EXERCISE AIM. Nothing in the records may be altered. Repeat them in full.

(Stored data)
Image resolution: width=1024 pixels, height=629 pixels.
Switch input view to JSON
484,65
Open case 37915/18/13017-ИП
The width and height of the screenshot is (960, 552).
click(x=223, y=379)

EXERCISE OUTPUT.
Image resolution: width=1024 pixels, height=629 pixels.
Switch input view to JSON
484,65
Open case 37915/18/13017-ИП
The width and height of the screenshot is (960, 552).
click(x=223, y=379)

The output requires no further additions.